+++ Recorded data

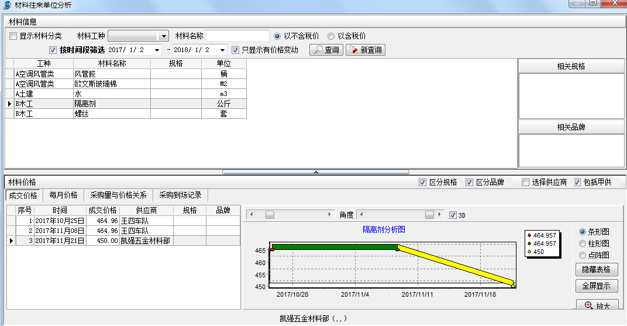Screen dimensions: 627x326
Task: Open 采购量与价格关系 tab
Action: 118,195
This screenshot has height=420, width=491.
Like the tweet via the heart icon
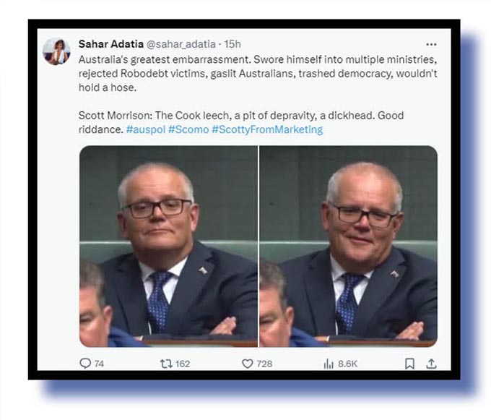248,364
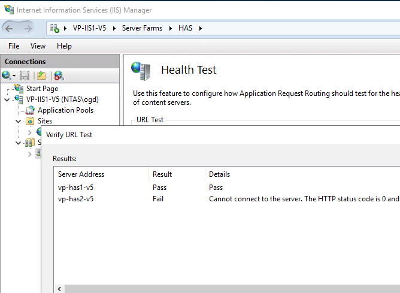This screenshot has height=293, width=400.
Task: Collapse the Sites tree node
Action: pos(19,121)
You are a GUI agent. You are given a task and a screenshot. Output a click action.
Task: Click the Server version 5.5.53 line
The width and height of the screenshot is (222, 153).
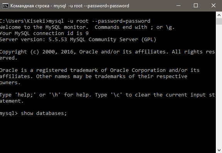tap(78, 40)
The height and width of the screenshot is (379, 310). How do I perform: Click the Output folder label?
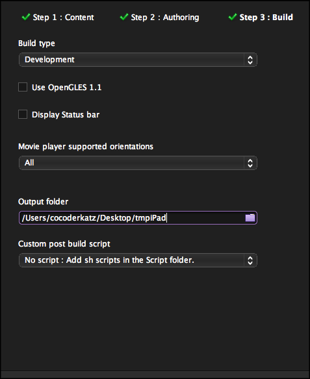(43, 202)
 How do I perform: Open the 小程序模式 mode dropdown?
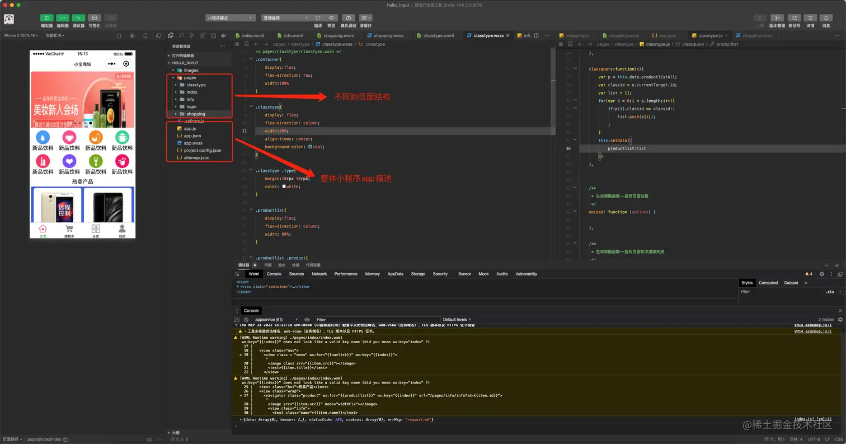(x=230, y=18)
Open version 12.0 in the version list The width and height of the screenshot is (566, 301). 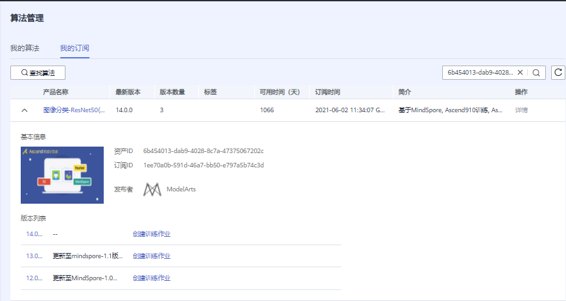pyautogui.click(x=34, y=278)
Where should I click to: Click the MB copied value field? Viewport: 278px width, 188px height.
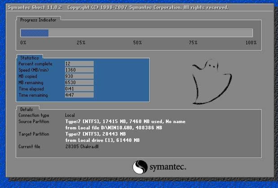pyautogui.click(x=78, y=76)

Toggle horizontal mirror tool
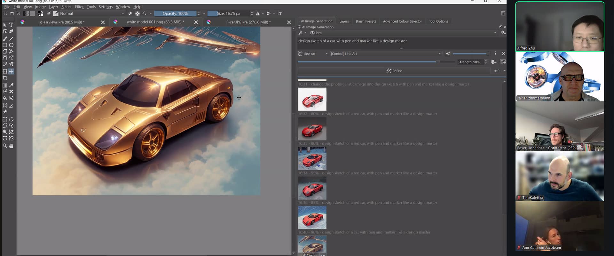[258, 13]
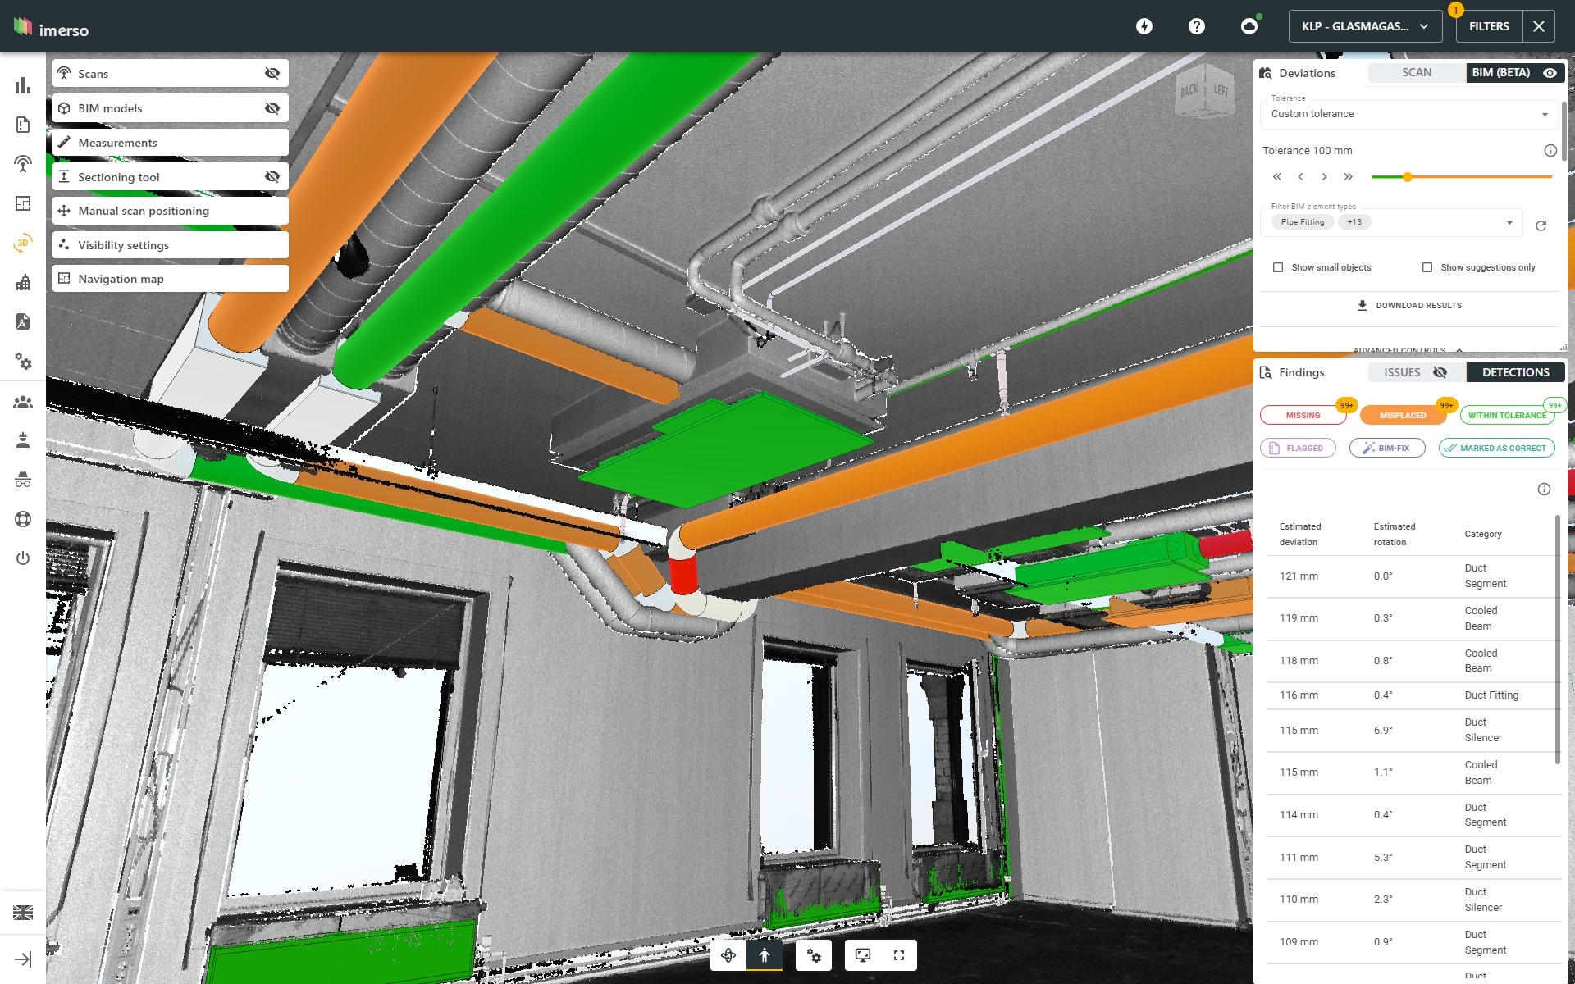Click the Measurements tool icon
The height and width of the screenshot is (984, 1575).
(x=63, y=142)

++++++

# Directions
After locating the line that holds "Where should I", output exactly the lines from it through the last line of the material above, inclusive, without pictures.

# Result
Where should I click to: Click the MB copied value field? Viewport: 278px width, 188px height.
pyautogui.click(x=78, y=76)

Toggle horizontal mirror tool
[258, 13]
Click the Measurements tool icon
The height and width of the screenshot is (984, 1575).
(x=63, y=142)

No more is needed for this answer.